This paper and presentation offers, in numerous code examples, an overview of the more interesting Python-specific idioms in XML processing tools, and focuses on Amara XML Toolkit and the several components it provides in order to allow maximum flexibility in XML processing methods.

Introduction

Python, like some other programming language, is a product as much of a certain philosophy of programming as of mechanical language design. Python programmers often see themselves as having escaped bothersome conventions in other languages that stifle their expression and productivity. To the extent that XML, being a cross-language technology, brings in a whiff of these other conventions, it is viewed with suspicion and even hostility by many in the Python community. There are varying degrees of this reaction, but it is pervasive enough that it cannot be ignored by anyone developing tools for processing XML in Python. Right from the start, the Python community has struggled with ways to reconcile XML's idiosyncracies with Python's. It is only now that some of the fruit of this work is coming into reflexive acceptance. This is not to say that it is only now that good tools for XML processing in XML are emerging, on the contrary, such tools emerged almost immediately in 1997 and 1998. But it is only now that Python-specific idioms for XML are moving out of the experimental realm into the mainstream.

Python has the universal SAX and DOM (with some minor variations to properly fit the language), but these are well known, and shall not be directly treated in this paper. Going beyond SAX and DOM there are many differentiated approaches to making XML native to Python, and I classify all of them under two banners. The first is tree APIs, which one might think of as analogous to DOM (although the actual syntax and structures are unrecognizable as anything DOM-like). The second is stream APIs, which are in turn somewhat analogous to SAX, although again usually vastly different in syntax and structure.

Direction 1:
Answer these questions about the passage on Python and XML:
(a) Which toolkit does the paper focus on?
(b) Which two universal APIs does Python have that the paper says it will not treat directly?
(c) Under which two banners are the approaches to making XML native to Python classified?
Direction 2:
Could you carry on the passage about Python and XML from the point where it stops?

Data section:
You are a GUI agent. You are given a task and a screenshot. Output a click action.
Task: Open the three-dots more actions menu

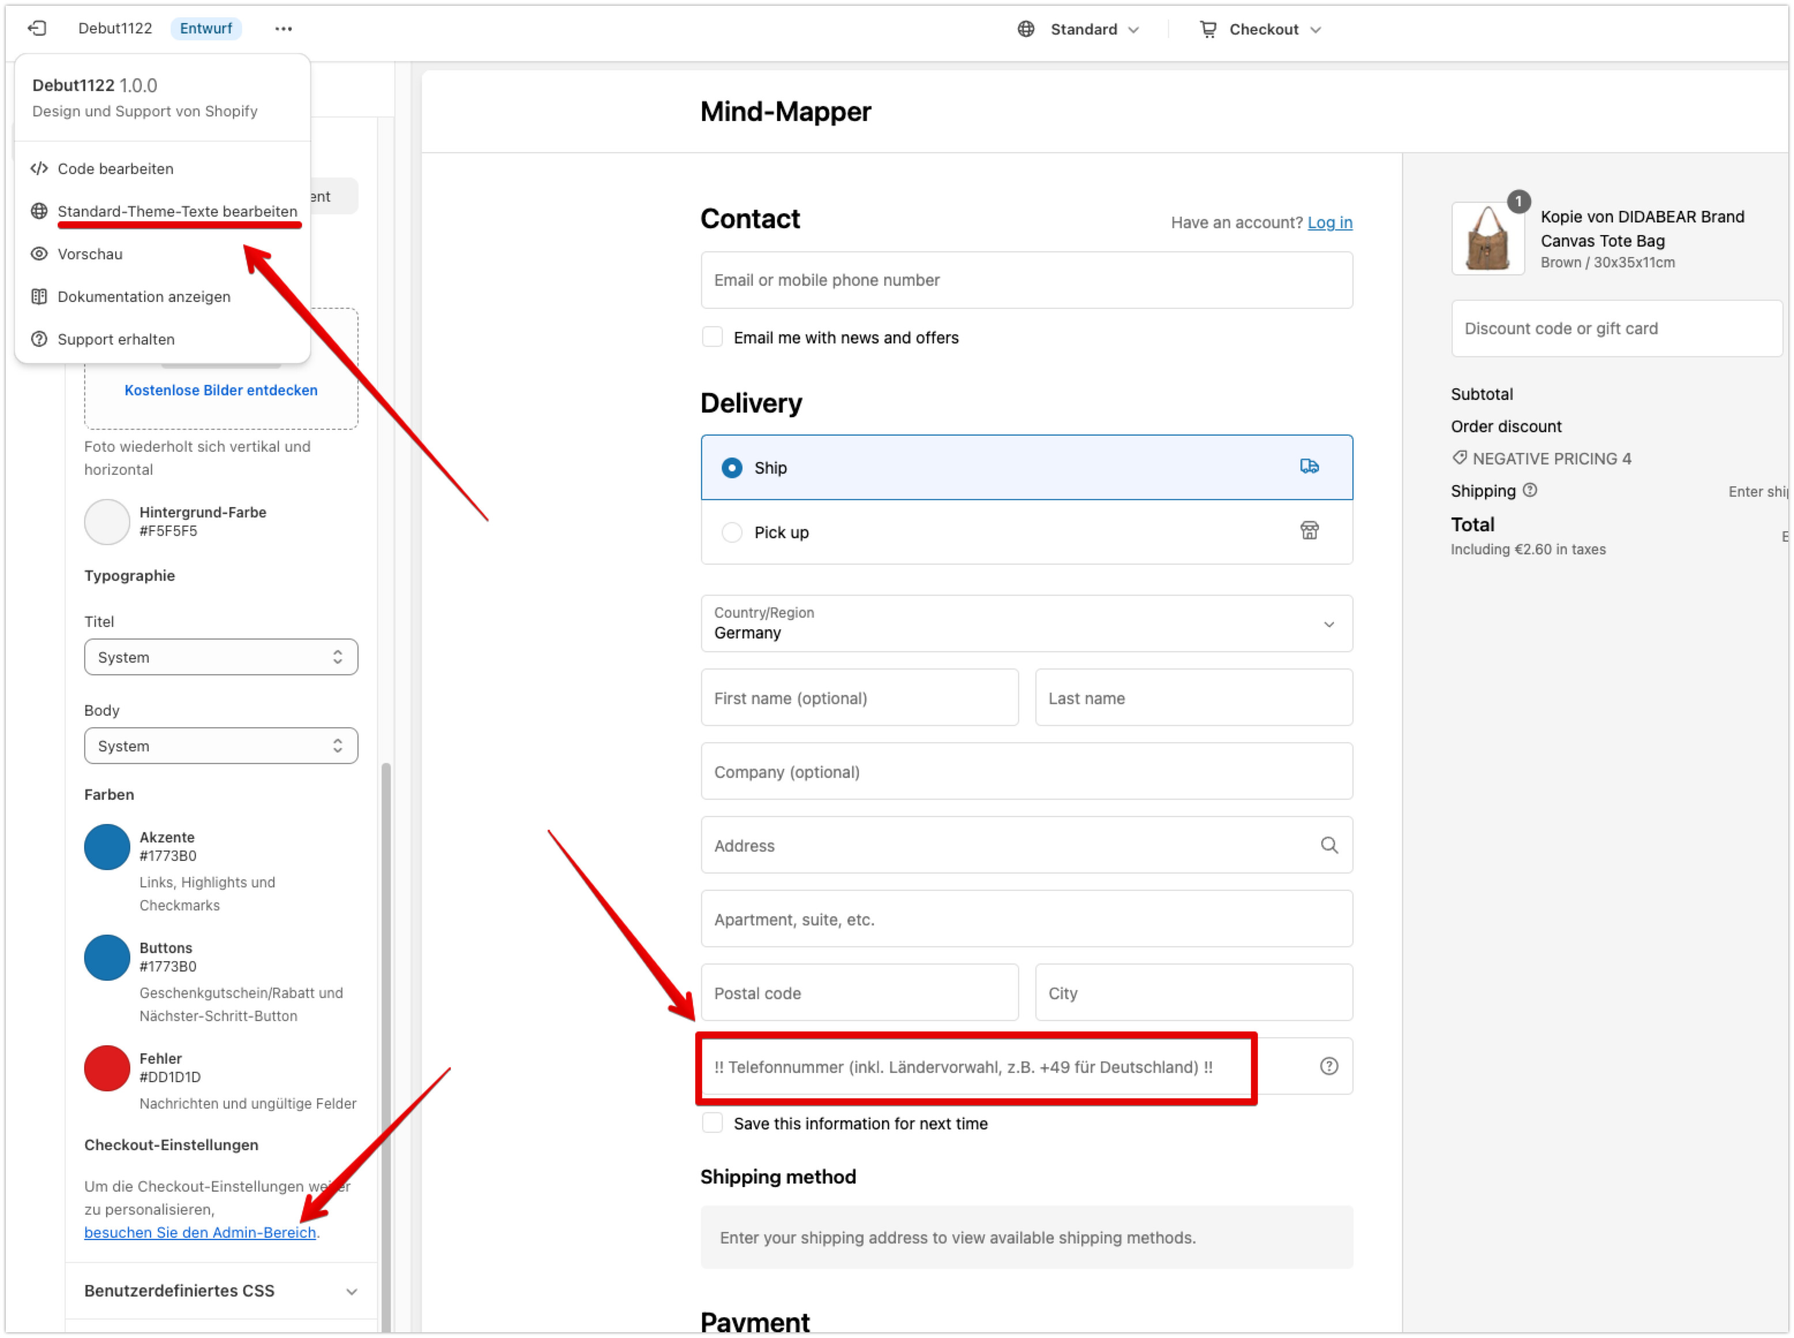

Task answer 1:
(a) Amara XML Toolkit
(b) SAX and DOM
(c) Tree APIs and stream APIs

Task answer 2:
This paper does not present an introduction to any of the Python tools discussed. There are brief examples in order to demonstrate typical workings with respect to particular XML characteristics. For more of an introduction see Python Paradigms.

Tree APIs

Tree APIs are characterized by easy access to all the data in an XML document, for both reading and modification. They typically require the entire document to reside in memory, which implies practical limits on the size of documentsthat can be efficiently processed. The basic species of tree APIs define a standard object structure to represent the parts and pieces of XML. You can think of this as defining a class and naming convention to correspond to each type of information item in the XML Infoset. All elements are represented using the same classes and object reference names. All attributes are represented using the same classes and object reference names, different from that of elements, and so on for text and, if supported, processing instructions, comments, etc. As such, these can be considered approximate translations of the Infoset, and abstract model, to a Python representation. Accordingly I call the first class of tree APIs I'll discuss Python XML Infosets.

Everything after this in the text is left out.